Concern that HSE won't meet its 2026 Hepatitis C eradication target
Concerns have been raised that the HSE won’t meet it’s 2026 target for effectively eliminating Hepatitis C in Ireland.
It came as the Dáil’s Public Accounts Committee (PAC) quizzed senior Department of Health and HSE officials on the treatment programme for the disease.
Fine Gael TD Kate O’Connell raised her fears that the HSE won’t meet the 2026 target for eradicating the illness.
She said that if there’s an estimated 30,000 patients and plans to treat 1,800-a-year the deadline wouldn’t be met unless there was a doubling of resources or work.
She suggested that more easily treated patients which she described as “the low hanging fruit” have been targeted first.
She said the cohort of patients who will be hardest to reach will be those who have become infected through intravenous drug use as they “tend to lead chaotic lifestyles”.
Ms O’Connell said such patients do adhere to treatment regimes when they’re in methadone treatment programmes.
Prof Aiden McCormick from the National Hepatitis C Treatment Programme said that a recent study has suggests that the number of patients is closer to 20,000.
He agreed that the “low hanging fruit” – people who will attend clinics – have been targeted first.
But he also said the HSE is increasing Hepatitis C treatment services in the community including for people who are on methadone.
He said there has been a “huge positive uptake on that”.
Later Mr McCormick said that up to 2,000 Hepatitis C patients will be treated next year and added: “the fact that we’re now implementing Slaintecare – we’re moving treatment out of the hospitals, into the community – I think we’re going to eradicate this before 2026.”

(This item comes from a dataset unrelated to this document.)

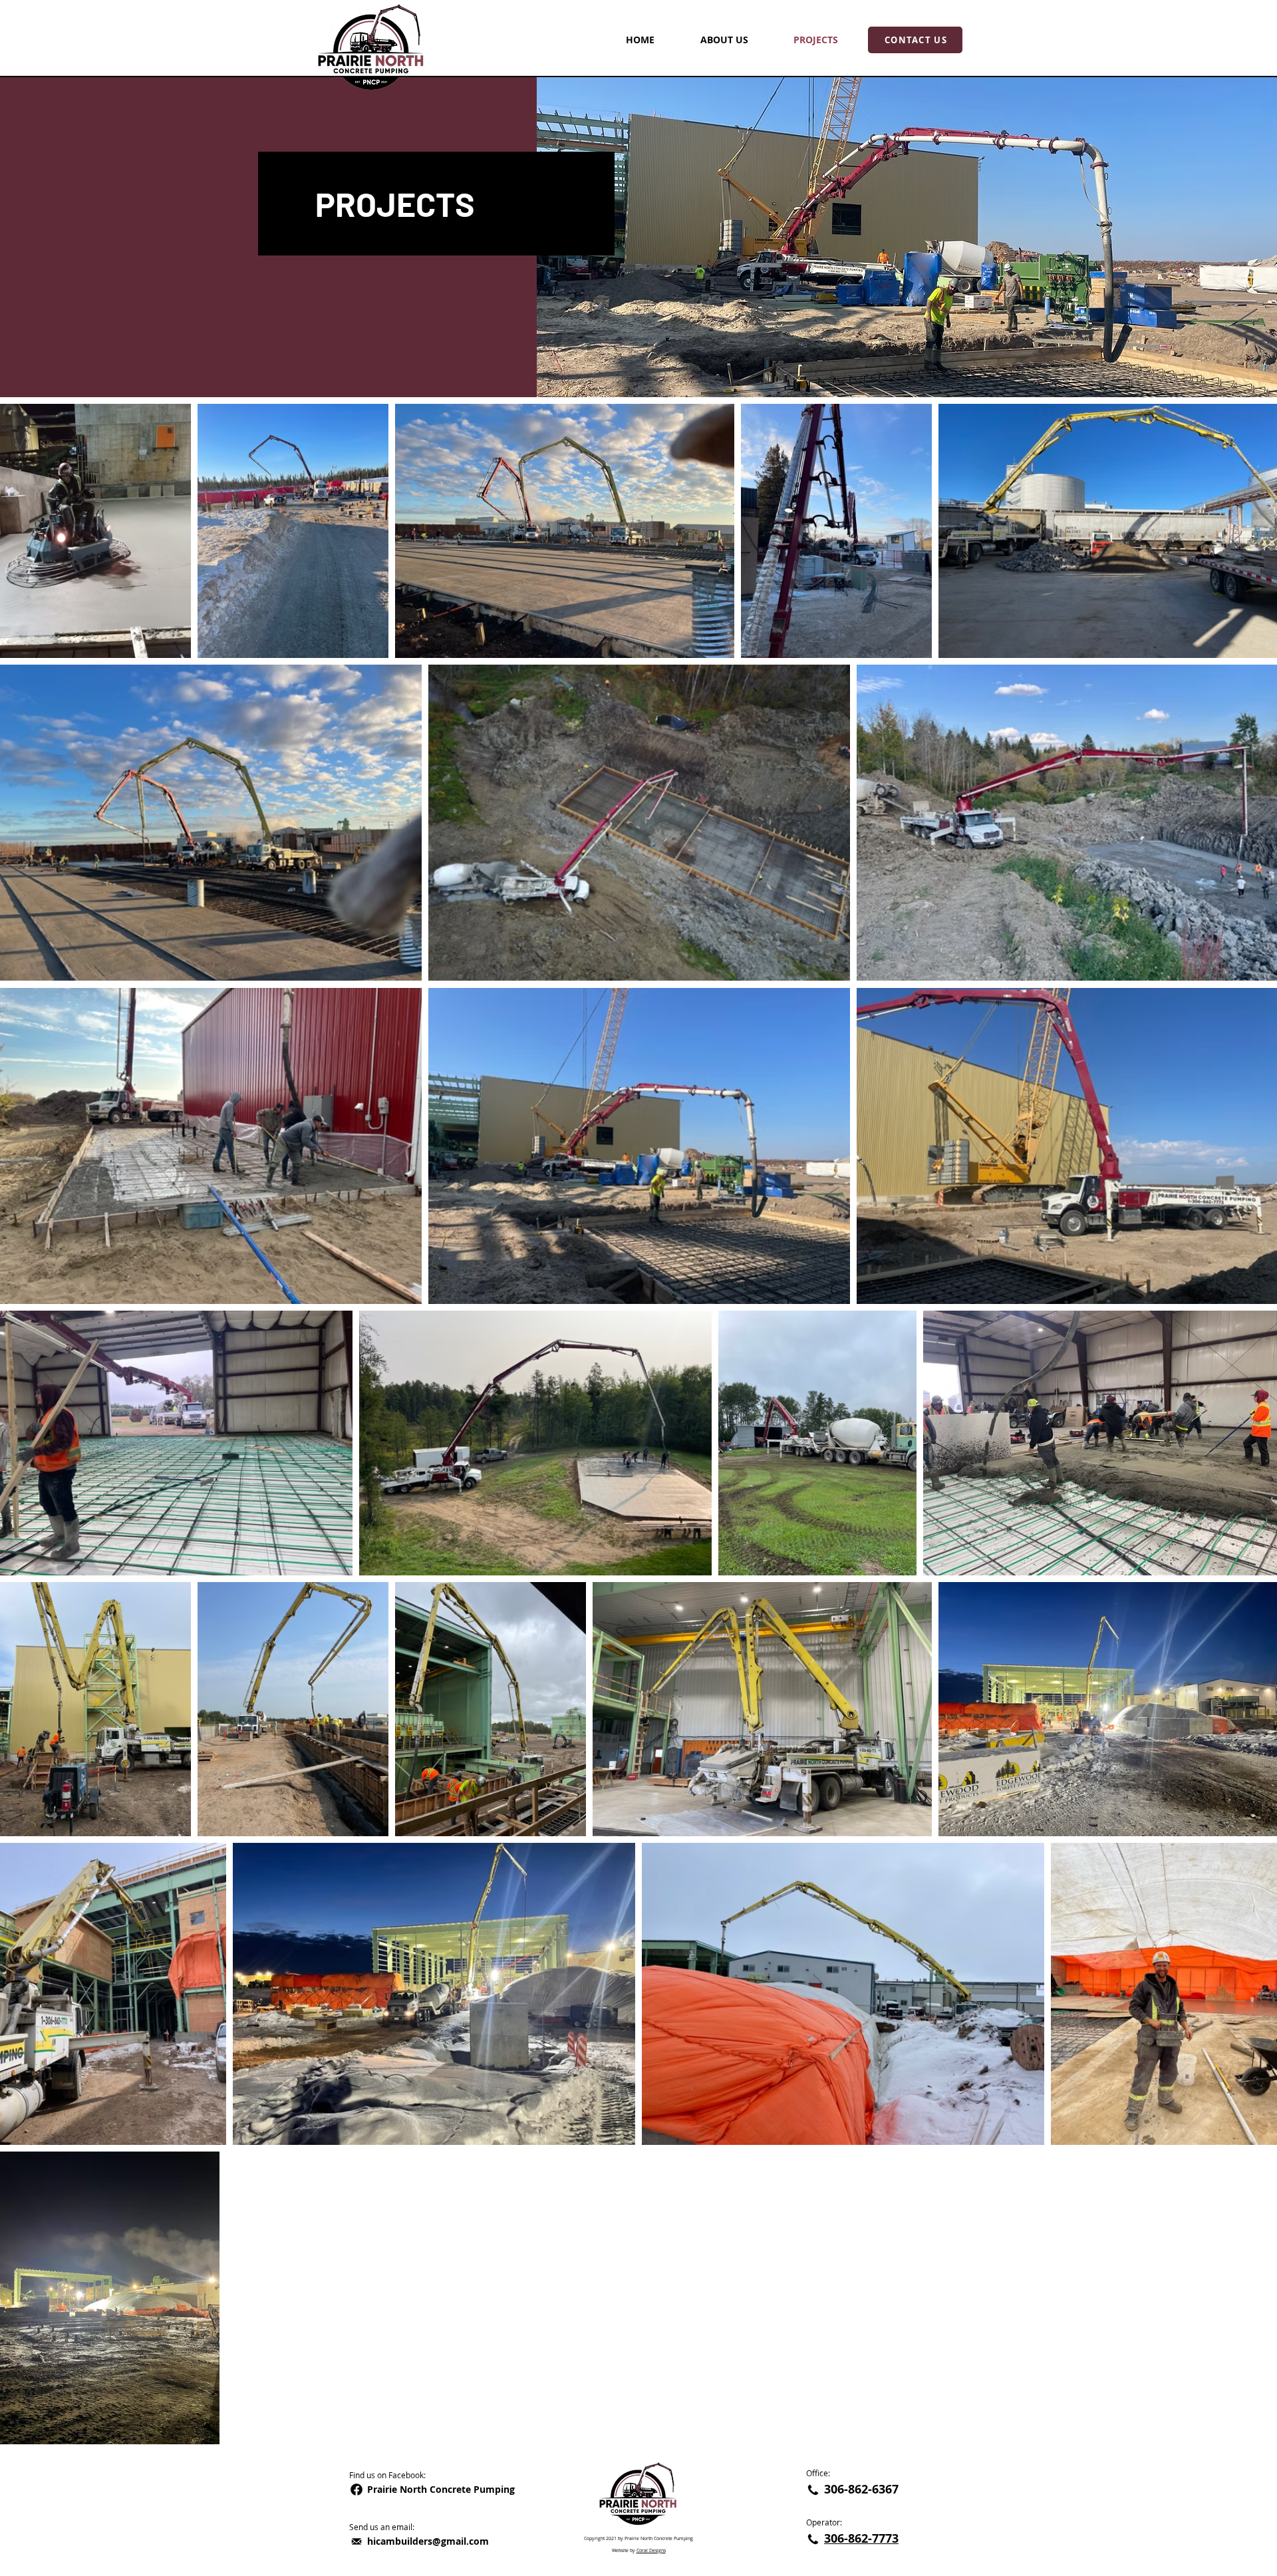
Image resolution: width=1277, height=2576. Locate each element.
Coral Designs (651, 2550)
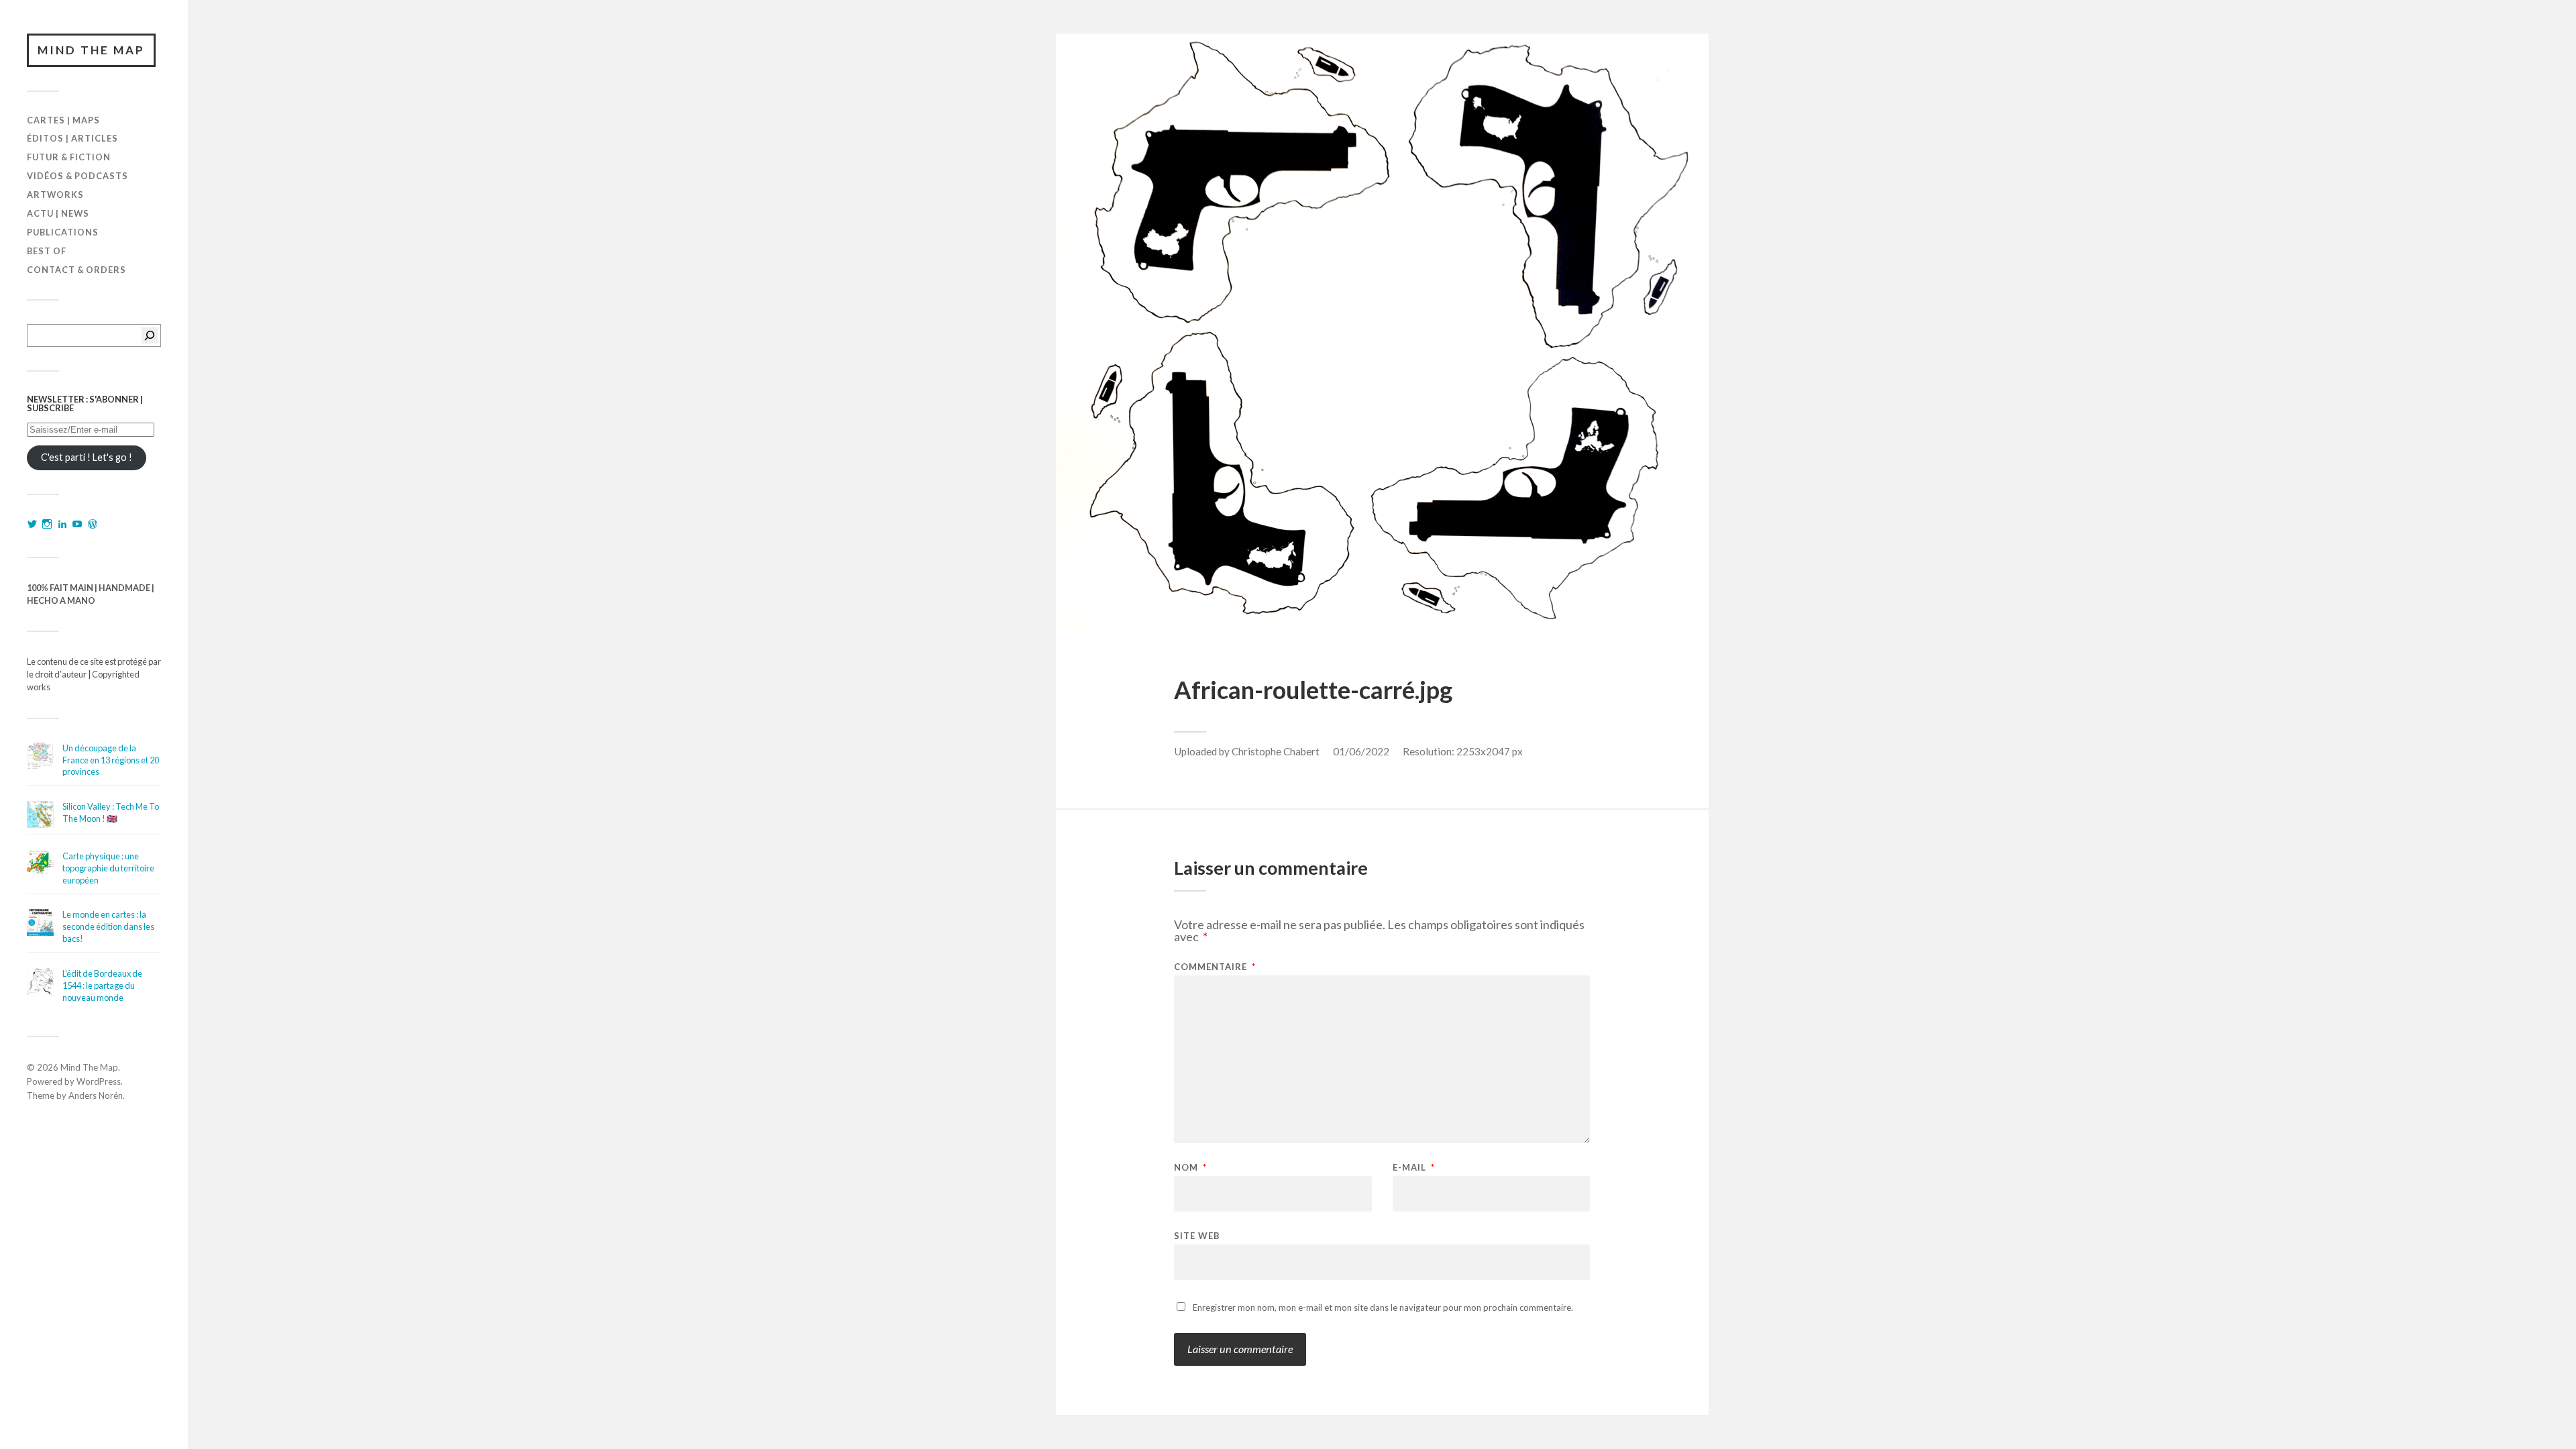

Independent TD Catherine Connolly asked Mr McCormick what he was basing this prediction on.
He said he hopes the target will be met because services are being ramped up. Mr McCormick said the community treatment programmes that have been established have “over-performed”.
Earlier the PAC was told that the tribunal set up to compensate patients who became infected with Hepatitis C or HIV through contaminated blood products has cost more than €1.1bn.
Department of Health secretary general Jim Breslin said the infection of people through the blood supply was “a tragedy of immense proportions”.
He said it has caused “great pain and suffering to many people”.
Around 1,700 people became infected with Hepatitis C or HIV through infected blood products over the period up to 1994.
The Hepatitis C Compensation Tribunal – which is independent of the Department of Health – was set up to compensate these individuals.
In 2002, the Hepatitis C Compensation Tribunal’s remit was extended to include HIV and to allow for claims by dependents of people who had been infected.
Mr Breslin said the Tribunal has been hearing claims continuously since 1996 and has made 3,569 awards up to the end of 2017.
Costs at that time, including awards, legal fees and administrative costs came to €1.18bn.
Mr Breslin outlined a range of actions have been taken to assure the safety of the blood supply since the infections were discovered.
He said Hepatitis C is a “very serious disease” and the public health risk involved is much wider than the issue of those who were infected through the blood supply.
He said of the up to 30,000 people in Ireland infected with the Hepatitis C virus, with over half of these cases undiagnosed.
It is also estimated that over 70pc of people with hepatitis C are, or have been, intravenous drug users.
In 2015 the HSE established a national treatment programme for people with Hepatitis C.
Mr Breslin said that although treatment was in place for patients before 2015, it tended to be local, without consistency of approach and outcome measurement was fragmented.
He said the National Hepatitis C Treatment Programme is a multi-annual public health plan, to treat all people with Hepatitis C in Ireland, irrespective of the source of infection.
The programme has received €30 million in annual funding since 2015.